Mr. Pawan Jain: Yes, exactly. In fact, we know the city planners. We talk to them regularly. I know Councillor Shiner; they know us. They know the residents of the place. We have a good working relationship with them. But as soon as it went to the OMB, we could sense a change in their attitude right away, like, “Oh, my God, there we go again.” They knew what they faced because they face this every day.

The Vice-Chair (Ms. Soo Wong): Mr. Jain, thank you for your presentation.

Mr. Pawan Jain: Thank you very much.

MR. ADAM VAUGHAN

The Vice-Chair (Ms. Soo Wong): Our next witness is Councillor Adam Vaughan, ward 20, Trinity–Spadina. Councillor Vaughan, welcome.

This round of questioning, Councillor Vaughan, is from the government side, and you have 15 minutes for your presentation.

Mr. Adam Vaughan: Thank you. It’s nice to see many of you again. Hello.

As you are aware, I am a city councillor from the city of Toronto, and that carries with it quite the reputation sometimes. We’re quite often told we’re not the centre of the universe and we shouldn’t be trying to govern other parts of the province, let alone the country, from a perspective that sees city hall at the heart of all things that we do. However, the OMB reverses that and reverses it in a very dramatic way in the neighbourhoods that I represent.

Before I get into some of the most ridiculous planning policy that has been visited upon the communities I represent, I’d like you to think about the OMB in a completely different way. If it didn’t exist, can you imagine trying to create it? Can you imagine a constituent of yours coming up to you in Sudbury and saying, “We have a really serious problem on King Street in Toronto, and we need to override the decision of local expertise and the local councillor and the local neighbourhood, and we need to appoint somebody from Sudbury to rule and govern the city of Toronto to make sure they make the right decision on planning issues affecting the local community”? That’s the most important thing happening in our neighbourhood today.

Can you imagine somebody from Kitchener saying, “Look, we have no hope of responding to an application by the university to build student housing. We really need somebody from downtown Toronto to figure this out for us. Can you please abdicate your responsibility as a local councillor, remove yourself from the process as a local MPP and appoint somebody who hasn’t even been to Kitchener from a neighbourhood to come in and decide what should happen in Kitchener as it tries to deal with an expanding university?” Can you imagine selling that politically in the areas that you represent?

Sustaining the OMB as a governing agent over planning in Toronto is exactly what you do when you ignore this member’s bill. It doesn’t work. It just doesn’t work.

I can show you projects that have come in front of the OMB two or three times, been refused two or three times, and then have come back a fourth time, only to be approved.

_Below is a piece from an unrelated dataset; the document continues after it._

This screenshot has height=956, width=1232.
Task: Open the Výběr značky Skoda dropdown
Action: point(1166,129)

If it’s a rational, evidence-based planning body that’s supposed to govern according to the conditions and the rules set in front of it and make the right decision because council is unable, how can it make a different decision with the same evidence in front of it based on who the panel member is? How does that happen? It just doesn’t make sense.

We have countless examples in the ward that I represent of the OMB wading into policy and changing decisions that are being made and arrived at, even by the OMB, without any rationale that’s tied to the Planning Act. We’ve had to go to Divisional Court, and the best you can hope for at Divisional Court is to go back to the OMB—back to the very source of the problem.

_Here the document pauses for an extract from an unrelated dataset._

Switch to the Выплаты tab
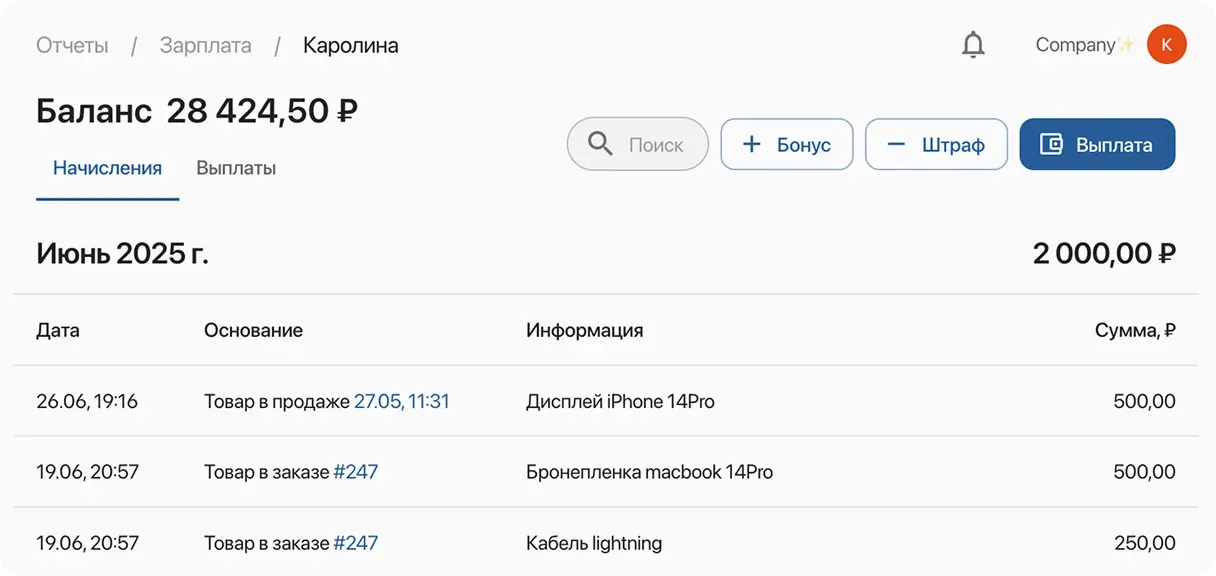 [236, 167]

We have a project on King Street which has come in three times now, because the developer just can’t seem to get it right each time he makes an application. It was refused by planning and by the city council, and it was approved at the OMB because they liked the architecture. Architecture is not a planning issue. Once you get the approval you can switch the architect, and you still have the planning envelope, approved by the OMB, in place.

Nonetheless, the same project has come back to city hall—in the middle of the OMB hearing—and asked for another floor. Why? Because if they got the approval for one incremental change, a second incremental change would be rational, approachable, maybe even preferable. And no sooner did the first case go off to Divisional Court than the second one was at the OMB, and it was approved. Now, we just got an application from the same developer on the same site with the same architect for another set of revisions to further increase the height of a building.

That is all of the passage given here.